## Problem
The whole answer is the data below, retyped exactly.

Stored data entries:
== == ==
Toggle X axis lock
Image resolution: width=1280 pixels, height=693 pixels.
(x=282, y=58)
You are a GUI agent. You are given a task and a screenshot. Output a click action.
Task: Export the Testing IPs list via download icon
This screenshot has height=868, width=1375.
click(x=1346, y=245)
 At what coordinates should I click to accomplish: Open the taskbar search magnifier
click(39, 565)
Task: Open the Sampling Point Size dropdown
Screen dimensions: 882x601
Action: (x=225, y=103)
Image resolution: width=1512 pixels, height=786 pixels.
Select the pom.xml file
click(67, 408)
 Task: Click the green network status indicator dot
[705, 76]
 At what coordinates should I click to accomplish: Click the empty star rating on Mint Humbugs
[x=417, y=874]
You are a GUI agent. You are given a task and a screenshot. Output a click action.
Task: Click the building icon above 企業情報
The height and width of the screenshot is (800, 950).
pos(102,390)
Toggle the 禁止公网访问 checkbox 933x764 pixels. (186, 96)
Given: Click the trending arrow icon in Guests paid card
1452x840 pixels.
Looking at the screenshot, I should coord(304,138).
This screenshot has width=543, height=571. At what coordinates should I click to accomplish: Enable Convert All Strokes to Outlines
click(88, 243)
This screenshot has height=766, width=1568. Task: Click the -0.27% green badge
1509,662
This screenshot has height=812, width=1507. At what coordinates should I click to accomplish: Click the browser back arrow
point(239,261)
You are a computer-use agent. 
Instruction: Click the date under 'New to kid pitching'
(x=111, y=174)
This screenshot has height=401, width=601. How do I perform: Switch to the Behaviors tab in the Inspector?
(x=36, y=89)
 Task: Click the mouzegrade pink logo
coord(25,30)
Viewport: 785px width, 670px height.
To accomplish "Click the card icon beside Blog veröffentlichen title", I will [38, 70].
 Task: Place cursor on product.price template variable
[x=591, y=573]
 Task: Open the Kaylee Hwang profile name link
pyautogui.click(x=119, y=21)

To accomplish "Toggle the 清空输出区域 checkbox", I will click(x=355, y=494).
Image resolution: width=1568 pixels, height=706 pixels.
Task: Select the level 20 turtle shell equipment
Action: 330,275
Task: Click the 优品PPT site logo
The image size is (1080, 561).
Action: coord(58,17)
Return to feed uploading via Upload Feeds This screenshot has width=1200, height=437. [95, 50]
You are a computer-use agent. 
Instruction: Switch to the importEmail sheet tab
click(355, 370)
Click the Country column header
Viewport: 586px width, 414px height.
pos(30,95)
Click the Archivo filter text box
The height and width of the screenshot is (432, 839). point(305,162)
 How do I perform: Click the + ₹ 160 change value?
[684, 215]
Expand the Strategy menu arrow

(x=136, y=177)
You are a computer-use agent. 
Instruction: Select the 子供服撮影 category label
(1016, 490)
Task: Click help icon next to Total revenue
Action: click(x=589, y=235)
== == ==
## Answer to this task
Toggle X axis lock
Image resolution: width=1280 pixels, height=693 pixels.
(x=282, y=58)
You are a GUI agent. You are given a task and a screenshot. Output a click action.
Task: Export the Testing IPs list via download icon
This screenshot has height=868, width=1375.
click(x=1346, y=245)
 At what coordinates should I click to accomplish: Open the taskbar search magnifier
click(39, 565)
Task: Open the Sampling Point Size dropdown
Screen dimensions: 882x601
Action: (x=225, y=103)
Image resolution: width=1512 pixels, height=786 pixels.
Select the pom.xml file
click(67, 408)
 Task: Click the green network status indicator dot
[705, 76]
 At what coordinates should I click to accomplish: Click the empty star rating on Mint Humbugs
[x=417, y=874]
You are a GUI agent. You are given a task and a screenshot. Output a click action.
Task: Click the building icon above 企業情報
The height and width of the screenshot is (800, 950).
pos(102,390)
Toggle the 禁止公网访问 checkbox 933x764 pixels. (186, 96)
Given: Click the trending arrow icon in Guests paid card
1452x840 pixels.
Looking at the screenshot, I should coord(304,138).
This screenshot has width=543, height=571. At what coordinates should I click to accomplish: Enable Convert All Strokes to Outlines
click(88, 243)
This screenshot has height=766, width=1568. Task: Click the -0.27% green badge
1509,662
This screenshot has height=812, width=1507. At what coordinates should I click to accomplish: Click the browser back arrow
point(239,261)
You are a computer-use agent. 
Instruction: Click the date under 'New to kid pitching'
(x=111, y=174)
This screenshot has height=401, width=601. How do I perform: Switch to the Behaviors tab in the Inspector?
(x=36, y=89)
 Task: Click the mouzegrade pink logo
coord(25,30)
Viewport: 785px width, 670px height.
To accomplish "Click the card icon beside Blog veröffentlichen title", I will [38, 70].
 Task: Place cursor on product.price template variable
[x=591, y=573]
 Task: Open the Kaylee Hwang profile name link
pyautogui.click(x=119, y=21)

To accomplish "Toggle the 清空输出区域 checkbox", I will click(x=355, y=494).
Image resolution: width=1568 pixels, height=706 pixels.
Task: Select the level 20 turtle shell equipment
Action: 330,275
Task: Click the 优品PPT site logo
The image size is (1080, 561).
Action: coord(58,17)
Return to feed uploading via Upload Feeds This screenshot has width=1200, height=437. [95, 50]
You are a computer-use agent. 
Instruction: Switch to the importEmail sheet tab
click(355, 370)
Click the Country column header
Viewport: 586px width, 414px height.
pos(30,95)
Click the Archivo filter text box
The height and width of the screenshot is (432, 839). point(305,162)
 How do I perform: Click the + ₹ 160 change value?
[684, 215]
Expand the Strategy menu arrow

(x=136, y=177)
You are a computer-use agent. 
Instruction: Select the 子供服撮影 category label
(1016, 490)
Task: Click help icon next to Total revenue
Action: click(x=589, y=235)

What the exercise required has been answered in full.